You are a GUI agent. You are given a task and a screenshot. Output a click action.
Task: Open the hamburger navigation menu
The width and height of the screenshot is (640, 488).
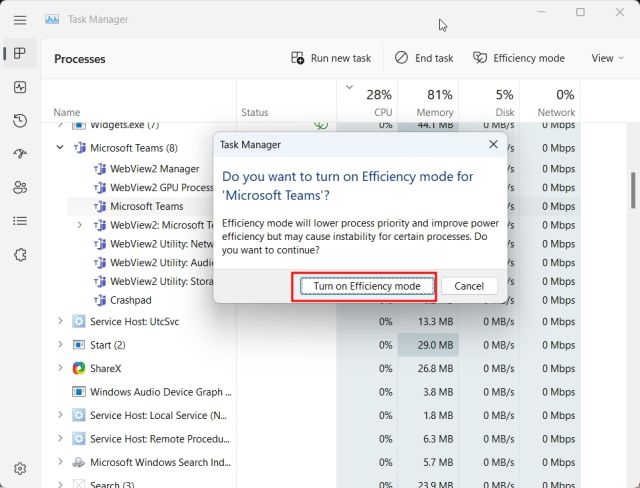[x=20, y=19]
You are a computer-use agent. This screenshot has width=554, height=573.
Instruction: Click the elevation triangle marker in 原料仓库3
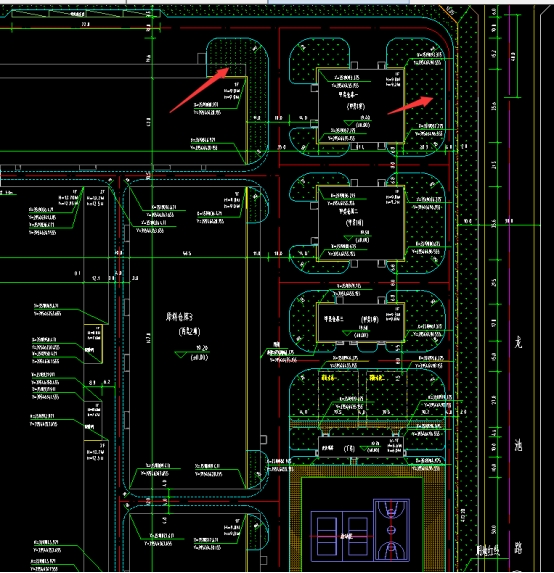181,354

◇ ◇ ◇ ◇ ◇

Retype every line of the entries above word for word, leaving out the pictures.

You are a GUI agent. You are given a task and a screenshot. Output a click action.
Task: Open the hamburger navigation menu
The width and height of the screenshot is (640, 488).
[x=20, y=19]
You are a computer-use agent. This screenshot has width=554, height=573.
Instruction: Click the elevation triangle marker in 原料仓库3
181,354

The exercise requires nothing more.